Every three to five years the Department of Labor would like you, as a plan sponsor, to review the providers that work with your retirement plan. As a fiduciary to your plan, you have an obligation to ensure that the providers you're working with are appropriate and that the fees that are paid for their services are reasonable. It's not required that you make any provider changes, but the retirement plan marketplace is very dynamic, and it's likely that when you conduct a provider review you'll discover some surprises. Here are some suggestions for managing a provider review process.
1. The investment adviser. A good investment adviser can add genuine value to the operation of your plan. What you are looking for is an investment adviser who:
* Is paid a consulting fee in "hard dollars" in accordance with a contractual agreement where you receive an invoice containing an actual bill for services outlined in a contract, rather than "soft dollars" (compensation that you do not see, which flows from the mutual funds).
* Works for an organization that is willing to acknowledge its fiduciary responsibilities and is large enough to act as a fiduciary to the plan. Many independent advisers will offer to sign on to your plan as a fiduciary; however, that has very little meaning, since their organizations are not large enough to compensate your plan in the event of a significant fiduciary breach.
* Works predominately with retirement plans. Hiring a personal investment adviser to help manage the company's retirement plan may not be a good idea. The retirement plan business has become incredibly complex and requires a specialist.
* Is capable of managing the provider review process for you, saving you a lot of work. Remember, you need to review your recordkeeper, trustee and custodian as well.
To generate a list of investment advisers to contact, survey your peers. Also, take a look at the larger banks and brokerage firms operating in your area and add them to your list. Ask for proposals from five of the best and bring three in for presentations.
2. The request for proposal. A good investment adviser can manage the remainder of the provider review process for you. He/she should be able to supply you with a draft RFP document that you can email to a number of recordkeepers. Since the recordkeeping business has consolidated significantly, you can comfortably consider around five recordkeeping firms, including your existing provider.
It's not unreasonable to ask your investment adviser to receive and summarize all of the RFP responses for you. This process typically produces a spreadsheet that compares the attributes of all of the candidates. Generally, it makes sense to bring in three recordkeepers for presentations.
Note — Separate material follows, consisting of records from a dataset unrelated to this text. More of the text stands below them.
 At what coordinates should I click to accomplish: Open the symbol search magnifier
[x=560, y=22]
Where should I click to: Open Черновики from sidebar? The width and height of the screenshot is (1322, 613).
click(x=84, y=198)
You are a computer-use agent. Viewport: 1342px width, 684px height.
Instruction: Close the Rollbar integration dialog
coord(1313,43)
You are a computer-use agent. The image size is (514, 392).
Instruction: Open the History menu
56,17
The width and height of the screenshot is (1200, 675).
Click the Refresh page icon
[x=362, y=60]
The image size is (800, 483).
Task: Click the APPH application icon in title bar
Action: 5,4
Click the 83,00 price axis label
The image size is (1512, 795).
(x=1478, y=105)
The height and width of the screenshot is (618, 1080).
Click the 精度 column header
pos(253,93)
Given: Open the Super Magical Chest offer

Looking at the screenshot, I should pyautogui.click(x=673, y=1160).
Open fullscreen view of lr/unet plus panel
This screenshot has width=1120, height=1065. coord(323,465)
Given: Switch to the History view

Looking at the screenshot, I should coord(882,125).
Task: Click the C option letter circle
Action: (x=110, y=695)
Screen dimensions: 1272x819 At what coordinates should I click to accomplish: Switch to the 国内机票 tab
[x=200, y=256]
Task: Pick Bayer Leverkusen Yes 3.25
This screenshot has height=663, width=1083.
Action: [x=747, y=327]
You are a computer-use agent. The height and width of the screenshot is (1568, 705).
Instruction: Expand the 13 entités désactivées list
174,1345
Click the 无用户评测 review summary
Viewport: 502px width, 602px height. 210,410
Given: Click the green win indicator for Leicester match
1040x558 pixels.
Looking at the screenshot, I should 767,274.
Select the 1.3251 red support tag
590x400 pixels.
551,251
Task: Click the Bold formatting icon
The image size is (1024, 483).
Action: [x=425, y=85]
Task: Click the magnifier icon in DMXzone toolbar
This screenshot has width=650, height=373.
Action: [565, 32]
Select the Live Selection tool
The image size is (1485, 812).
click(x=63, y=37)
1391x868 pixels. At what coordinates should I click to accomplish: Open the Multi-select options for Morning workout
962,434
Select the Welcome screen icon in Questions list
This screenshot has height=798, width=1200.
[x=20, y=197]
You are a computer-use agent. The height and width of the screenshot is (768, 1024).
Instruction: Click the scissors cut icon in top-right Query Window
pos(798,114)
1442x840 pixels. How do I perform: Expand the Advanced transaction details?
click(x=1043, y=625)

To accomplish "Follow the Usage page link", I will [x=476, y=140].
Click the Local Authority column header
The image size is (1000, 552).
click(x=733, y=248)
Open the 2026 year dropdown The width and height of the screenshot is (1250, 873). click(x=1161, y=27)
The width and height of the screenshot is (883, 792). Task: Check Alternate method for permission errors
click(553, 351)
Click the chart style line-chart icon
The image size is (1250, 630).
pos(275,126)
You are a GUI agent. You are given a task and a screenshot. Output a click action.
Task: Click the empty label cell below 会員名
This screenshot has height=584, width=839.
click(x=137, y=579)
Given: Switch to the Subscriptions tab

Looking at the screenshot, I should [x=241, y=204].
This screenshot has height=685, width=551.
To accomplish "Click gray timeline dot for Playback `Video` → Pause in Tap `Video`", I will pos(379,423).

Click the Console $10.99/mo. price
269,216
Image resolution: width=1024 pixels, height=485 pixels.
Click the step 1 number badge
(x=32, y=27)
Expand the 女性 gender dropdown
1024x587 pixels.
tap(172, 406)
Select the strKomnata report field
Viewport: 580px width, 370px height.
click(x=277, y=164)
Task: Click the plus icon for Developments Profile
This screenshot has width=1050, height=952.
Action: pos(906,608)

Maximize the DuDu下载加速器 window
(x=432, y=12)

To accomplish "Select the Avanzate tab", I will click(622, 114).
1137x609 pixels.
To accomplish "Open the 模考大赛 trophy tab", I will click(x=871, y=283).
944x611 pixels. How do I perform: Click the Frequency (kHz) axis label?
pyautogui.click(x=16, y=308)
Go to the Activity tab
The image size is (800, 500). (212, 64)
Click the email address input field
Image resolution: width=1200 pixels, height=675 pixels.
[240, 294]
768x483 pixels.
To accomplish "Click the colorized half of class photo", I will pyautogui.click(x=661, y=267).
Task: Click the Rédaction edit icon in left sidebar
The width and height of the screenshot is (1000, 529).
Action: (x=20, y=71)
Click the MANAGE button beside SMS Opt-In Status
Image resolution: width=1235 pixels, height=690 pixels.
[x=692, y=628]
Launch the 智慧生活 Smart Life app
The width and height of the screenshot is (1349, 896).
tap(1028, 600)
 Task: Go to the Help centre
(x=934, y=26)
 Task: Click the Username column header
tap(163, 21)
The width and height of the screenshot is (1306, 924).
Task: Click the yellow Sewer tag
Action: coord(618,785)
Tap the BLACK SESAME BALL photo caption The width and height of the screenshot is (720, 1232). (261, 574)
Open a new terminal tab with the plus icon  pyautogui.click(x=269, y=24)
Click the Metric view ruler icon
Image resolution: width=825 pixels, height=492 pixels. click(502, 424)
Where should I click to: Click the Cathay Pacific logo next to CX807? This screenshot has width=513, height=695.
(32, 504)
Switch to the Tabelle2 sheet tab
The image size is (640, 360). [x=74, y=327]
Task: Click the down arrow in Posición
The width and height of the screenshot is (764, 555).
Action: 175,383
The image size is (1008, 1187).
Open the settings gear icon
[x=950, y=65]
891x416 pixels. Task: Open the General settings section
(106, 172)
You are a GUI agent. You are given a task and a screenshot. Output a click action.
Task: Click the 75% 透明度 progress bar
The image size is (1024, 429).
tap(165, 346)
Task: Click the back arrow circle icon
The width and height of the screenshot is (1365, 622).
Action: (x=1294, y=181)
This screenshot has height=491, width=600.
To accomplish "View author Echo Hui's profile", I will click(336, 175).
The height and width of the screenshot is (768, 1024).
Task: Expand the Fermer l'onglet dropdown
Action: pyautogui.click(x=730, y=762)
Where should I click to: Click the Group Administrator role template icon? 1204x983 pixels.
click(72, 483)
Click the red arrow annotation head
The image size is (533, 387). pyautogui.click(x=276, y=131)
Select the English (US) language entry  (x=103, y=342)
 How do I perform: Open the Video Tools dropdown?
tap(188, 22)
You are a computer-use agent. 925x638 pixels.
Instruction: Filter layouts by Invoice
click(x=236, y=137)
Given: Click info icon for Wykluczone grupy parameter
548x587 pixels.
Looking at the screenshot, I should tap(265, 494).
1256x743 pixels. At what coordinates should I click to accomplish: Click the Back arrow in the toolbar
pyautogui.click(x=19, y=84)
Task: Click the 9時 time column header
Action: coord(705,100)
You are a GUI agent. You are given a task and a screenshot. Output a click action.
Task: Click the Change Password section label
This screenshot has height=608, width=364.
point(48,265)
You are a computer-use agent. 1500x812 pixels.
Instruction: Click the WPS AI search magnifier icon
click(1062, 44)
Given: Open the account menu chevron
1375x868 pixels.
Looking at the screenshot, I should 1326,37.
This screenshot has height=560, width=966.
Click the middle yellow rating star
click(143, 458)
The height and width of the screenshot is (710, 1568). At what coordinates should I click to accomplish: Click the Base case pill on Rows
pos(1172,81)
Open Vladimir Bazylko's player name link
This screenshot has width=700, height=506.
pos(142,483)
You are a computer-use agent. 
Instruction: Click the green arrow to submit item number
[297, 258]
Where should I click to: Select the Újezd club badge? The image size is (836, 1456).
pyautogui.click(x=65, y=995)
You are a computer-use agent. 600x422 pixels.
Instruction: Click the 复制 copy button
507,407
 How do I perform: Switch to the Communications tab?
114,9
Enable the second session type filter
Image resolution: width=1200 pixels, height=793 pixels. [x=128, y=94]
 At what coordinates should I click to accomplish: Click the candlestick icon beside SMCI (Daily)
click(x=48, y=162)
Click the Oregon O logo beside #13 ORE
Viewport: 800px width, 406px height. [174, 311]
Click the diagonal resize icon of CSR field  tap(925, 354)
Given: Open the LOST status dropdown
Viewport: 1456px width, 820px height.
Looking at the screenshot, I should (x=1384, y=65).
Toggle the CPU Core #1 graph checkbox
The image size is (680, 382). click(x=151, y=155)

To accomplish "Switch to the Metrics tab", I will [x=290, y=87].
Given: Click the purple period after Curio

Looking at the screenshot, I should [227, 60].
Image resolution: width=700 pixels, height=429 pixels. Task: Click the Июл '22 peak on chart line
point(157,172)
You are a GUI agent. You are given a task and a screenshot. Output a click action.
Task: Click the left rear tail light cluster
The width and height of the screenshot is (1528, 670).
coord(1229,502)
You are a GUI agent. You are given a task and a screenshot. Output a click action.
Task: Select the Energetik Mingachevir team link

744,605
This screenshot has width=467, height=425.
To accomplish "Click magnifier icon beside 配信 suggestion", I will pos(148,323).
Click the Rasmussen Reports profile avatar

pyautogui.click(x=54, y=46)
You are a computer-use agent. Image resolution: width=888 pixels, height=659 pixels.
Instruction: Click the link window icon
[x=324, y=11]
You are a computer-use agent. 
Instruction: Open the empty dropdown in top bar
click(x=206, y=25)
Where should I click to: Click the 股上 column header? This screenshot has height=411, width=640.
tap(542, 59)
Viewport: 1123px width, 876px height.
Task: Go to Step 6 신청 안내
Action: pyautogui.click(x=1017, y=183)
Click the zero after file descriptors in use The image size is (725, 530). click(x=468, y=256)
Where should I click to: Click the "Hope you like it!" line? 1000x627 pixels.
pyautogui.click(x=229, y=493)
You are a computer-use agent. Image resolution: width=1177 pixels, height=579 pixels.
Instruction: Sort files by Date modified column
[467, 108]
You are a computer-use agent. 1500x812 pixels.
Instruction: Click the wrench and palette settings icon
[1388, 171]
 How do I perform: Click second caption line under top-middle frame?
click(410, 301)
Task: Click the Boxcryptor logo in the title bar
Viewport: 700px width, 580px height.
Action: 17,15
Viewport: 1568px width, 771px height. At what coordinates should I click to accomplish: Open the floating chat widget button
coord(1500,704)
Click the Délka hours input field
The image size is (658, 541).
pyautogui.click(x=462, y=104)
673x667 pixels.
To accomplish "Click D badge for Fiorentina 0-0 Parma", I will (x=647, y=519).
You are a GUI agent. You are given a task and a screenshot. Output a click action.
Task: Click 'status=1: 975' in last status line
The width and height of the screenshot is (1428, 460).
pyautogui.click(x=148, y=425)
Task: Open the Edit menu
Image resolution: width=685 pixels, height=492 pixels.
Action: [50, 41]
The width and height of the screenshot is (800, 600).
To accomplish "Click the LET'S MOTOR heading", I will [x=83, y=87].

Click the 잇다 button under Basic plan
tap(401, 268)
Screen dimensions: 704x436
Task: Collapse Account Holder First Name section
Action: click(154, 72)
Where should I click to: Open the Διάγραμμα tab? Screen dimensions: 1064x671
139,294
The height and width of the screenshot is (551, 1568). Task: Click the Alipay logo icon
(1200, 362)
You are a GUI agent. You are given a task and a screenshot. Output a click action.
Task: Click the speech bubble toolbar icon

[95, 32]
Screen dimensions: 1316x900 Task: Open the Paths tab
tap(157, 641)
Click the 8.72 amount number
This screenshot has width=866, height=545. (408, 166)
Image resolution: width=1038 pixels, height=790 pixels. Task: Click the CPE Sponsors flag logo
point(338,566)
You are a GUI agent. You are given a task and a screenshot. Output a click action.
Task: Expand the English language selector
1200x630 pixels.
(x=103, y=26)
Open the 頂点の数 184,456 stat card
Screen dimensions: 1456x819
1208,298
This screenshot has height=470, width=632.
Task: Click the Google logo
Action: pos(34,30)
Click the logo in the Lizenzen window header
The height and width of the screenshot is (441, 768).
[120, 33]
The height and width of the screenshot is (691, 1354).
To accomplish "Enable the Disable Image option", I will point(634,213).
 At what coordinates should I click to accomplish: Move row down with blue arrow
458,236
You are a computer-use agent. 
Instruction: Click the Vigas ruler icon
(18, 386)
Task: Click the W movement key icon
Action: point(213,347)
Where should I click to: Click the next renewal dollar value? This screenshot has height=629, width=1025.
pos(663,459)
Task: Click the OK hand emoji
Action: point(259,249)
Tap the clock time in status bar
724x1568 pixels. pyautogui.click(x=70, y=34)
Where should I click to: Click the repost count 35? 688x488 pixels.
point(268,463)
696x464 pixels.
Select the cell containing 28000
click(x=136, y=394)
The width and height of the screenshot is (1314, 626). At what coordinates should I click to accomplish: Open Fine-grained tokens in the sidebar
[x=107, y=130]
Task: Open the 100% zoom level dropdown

3. Evaluation. As you review the summarized RFP responses, keep in mind the following:
* The recordkeeping business is highly technology-driven. Ensure that the recordkeeper you select has a commitment to continuous technology improvements.
* Visit the websites. Your participants' experiences will be significantly enhanced by an intuitive and friendly website.
* Review sample participant statements. This is one document every participant looks at. Make sure it's easy to understand.
* Consider hiring a corporate trustee. Believe it or not, I still talk to large companies that have individuals (corporate executives, no less) serving as trustees of their retirement plans. Given how litigious our society is, this doesn't seem to be a necessary risk for corporate executives to bear, especially since the cost of a corporate trustee is only around $1,000 per year.
* Consider your market segment. If you've hired a good investment adviser, he/she should bring you a set of recordkeepers that make sense for the size plan you have. A good way to check this is by the types of references the recordkeeper gives you, but it doesn't hurt to ask what their average client size is and where their clients tend to be located.
Costs in this marketplace for each of the providers you might hire (investment adviser, recordkeeper, trustee and custodian) tend to be a nonissue. The retirement plan marketplace is super-competitive. There are a lot of qualified providers who are good at what they do. In my opinion, if you receive a quote that is quite a bit different from the others (it is either significantly higher or lower), then it is fair to assume that provider does not work a lot with the size plan that you have and would not be a good fit.
But since the retirement plan marketplace is so competitive, price can be an area of negotiation. This is not something that I see plan sponsors take advantage of enough. If you like a particular organization, feel they would be a good fit, but they are priced just a little higher than a competitor, go back to them and ask them to match the competitor's price. I've not heard of an instance recently where a provider was unwilling to make a price adjustment if they thought they were going to get the business.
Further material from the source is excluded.